# [Records]
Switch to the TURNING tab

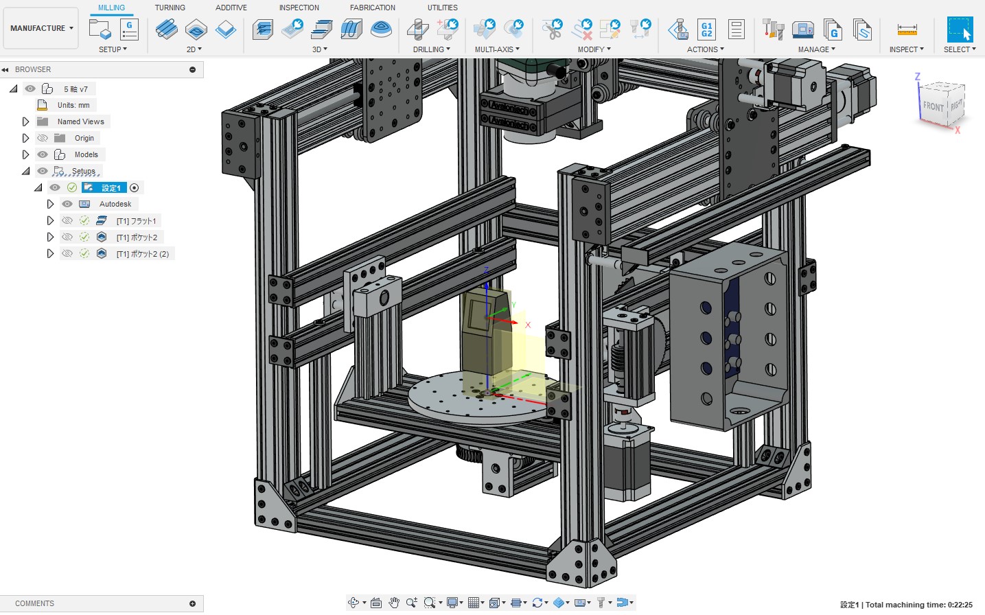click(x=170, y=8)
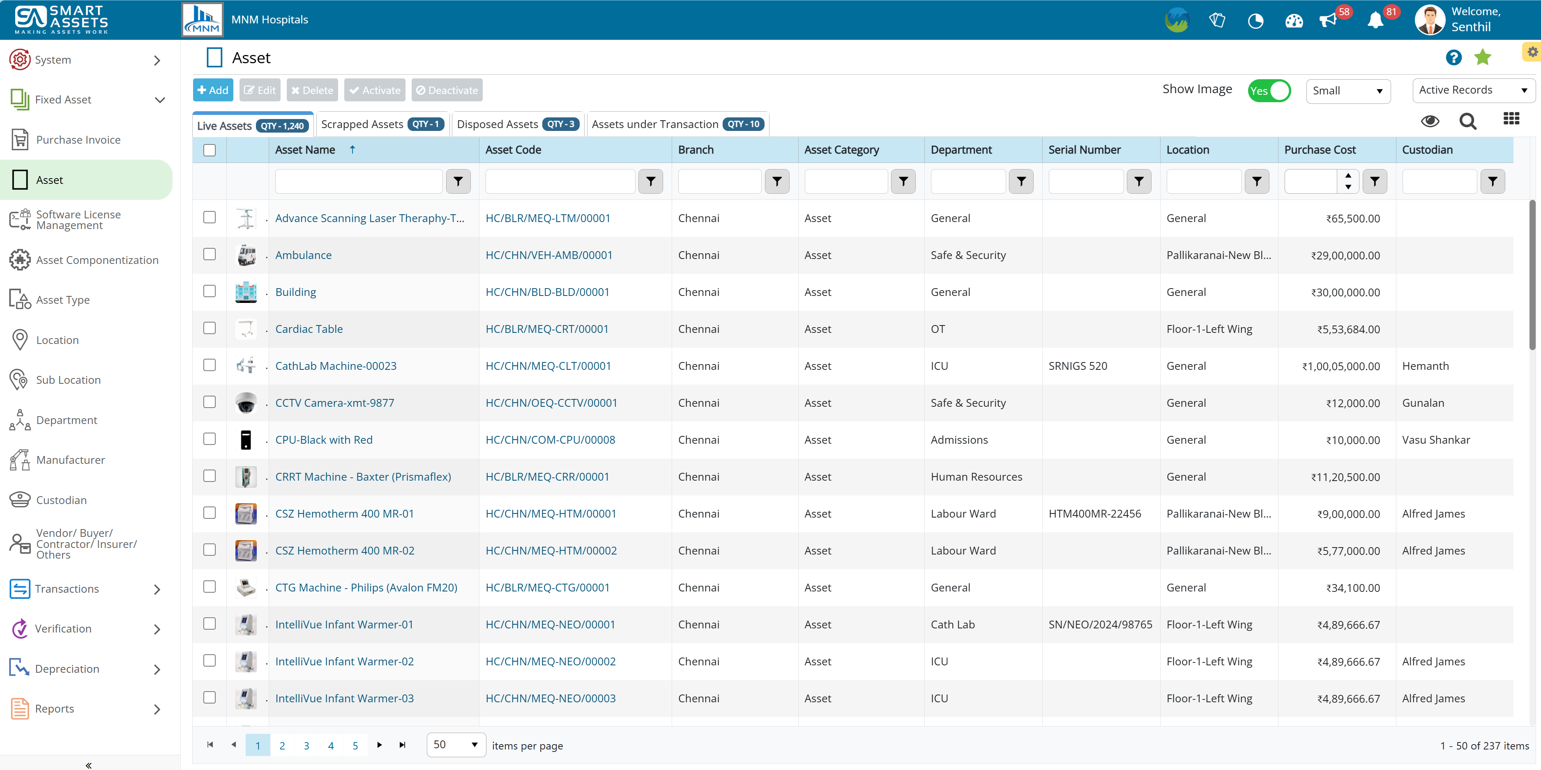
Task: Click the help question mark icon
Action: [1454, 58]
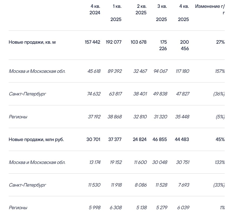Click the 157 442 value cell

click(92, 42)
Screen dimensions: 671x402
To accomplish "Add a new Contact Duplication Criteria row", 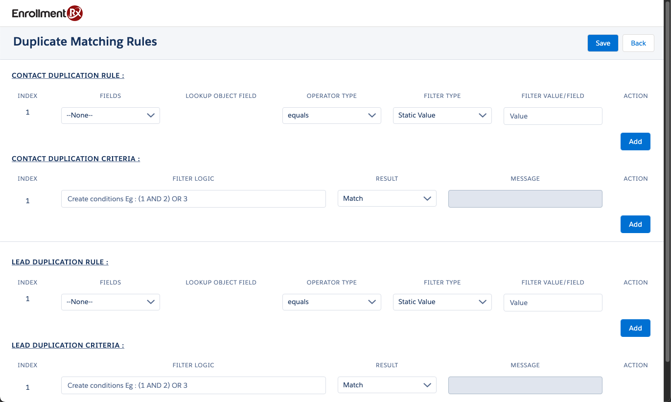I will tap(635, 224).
* * *
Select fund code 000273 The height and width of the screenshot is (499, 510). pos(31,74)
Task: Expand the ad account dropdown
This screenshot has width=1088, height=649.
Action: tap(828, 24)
...
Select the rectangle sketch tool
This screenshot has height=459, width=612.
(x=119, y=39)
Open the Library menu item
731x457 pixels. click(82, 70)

# [Description of the task]
Arrange the part of the data above that opens with the line containing "Task: Expand the ad account dropdown" and closes with the line containing "Action: tap(828, 24)" as a Markdown table with the columns Row and Line, one numbered row per line and blank lines left out.

# [Full response]
| Row | Line |
|---|---|
| 1 | Task: Expand the ad account dropdown |
| 2 | This screenshot has width=1088, height=649. |
| 3 | Action: tap(828, 24) |